▶ What you will do
Set the pictures aside and set down only the lines from the line holding "Image resolution: width=899" through the end of the entries below, ends included.
*** Dataset records ***
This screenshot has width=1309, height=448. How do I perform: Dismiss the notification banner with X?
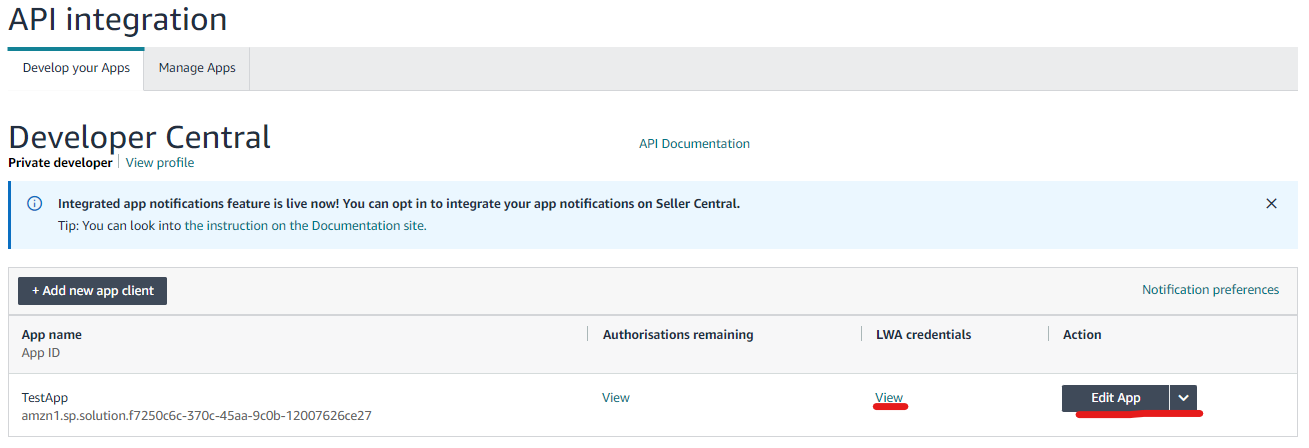coord(1271,203)
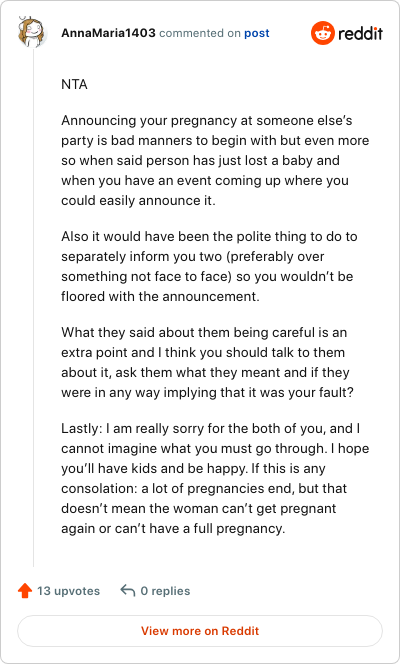Click the line "could easily announce it."
Image resolution: width=400 pixels, height=664 pixels.
click(x=138, y=200)
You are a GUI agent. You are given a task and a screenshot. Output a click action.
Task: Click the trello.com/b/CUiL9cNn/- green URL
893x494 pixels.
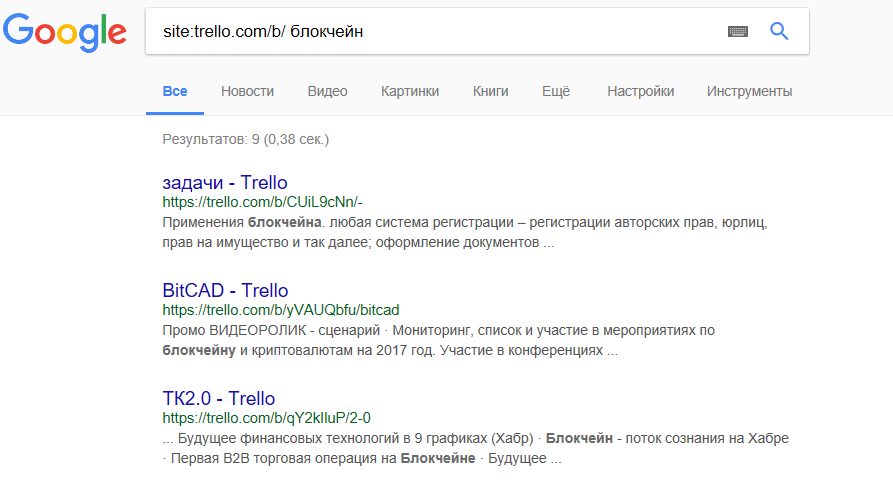click(262, 201)
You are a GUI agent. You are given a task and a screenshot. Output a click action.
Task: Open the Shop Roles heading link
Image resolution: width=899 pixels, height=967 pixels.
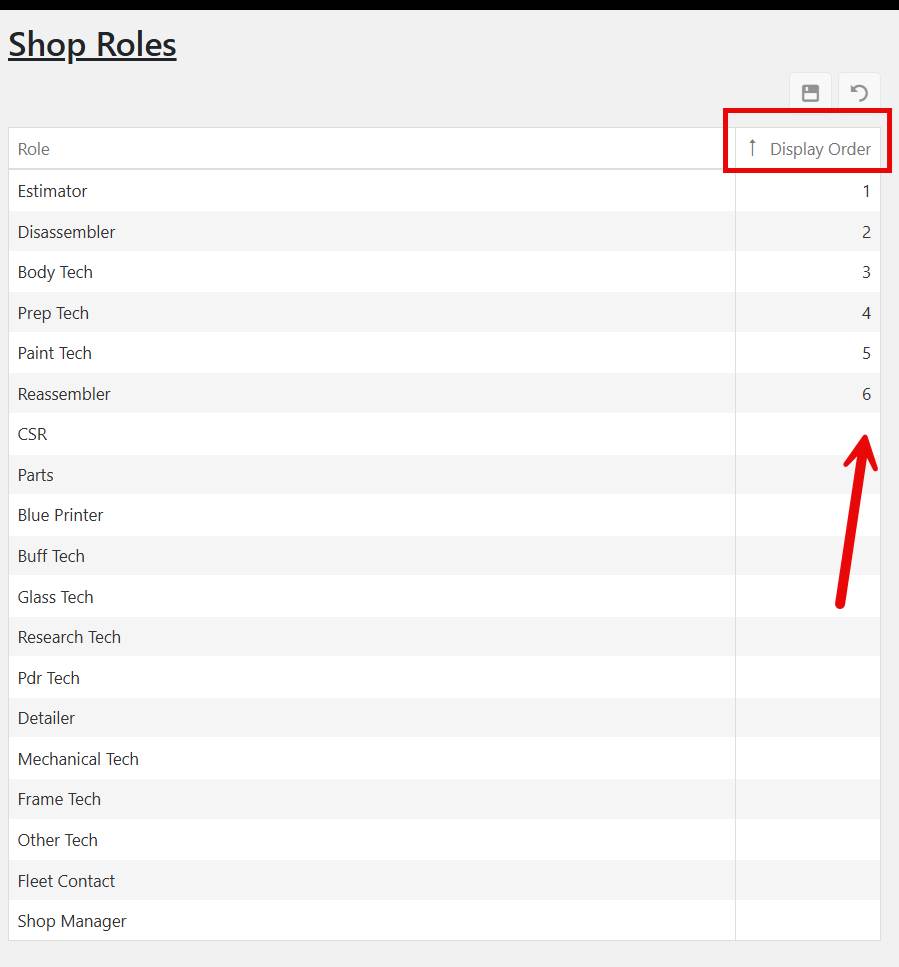pyautogui.click(x=92, y=44)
*** End of Dataset records ***
▶ Response to this exercise
Image resolution: width=899 pixels, height=967 pixels.
pyautogui.click(x=92, y=44)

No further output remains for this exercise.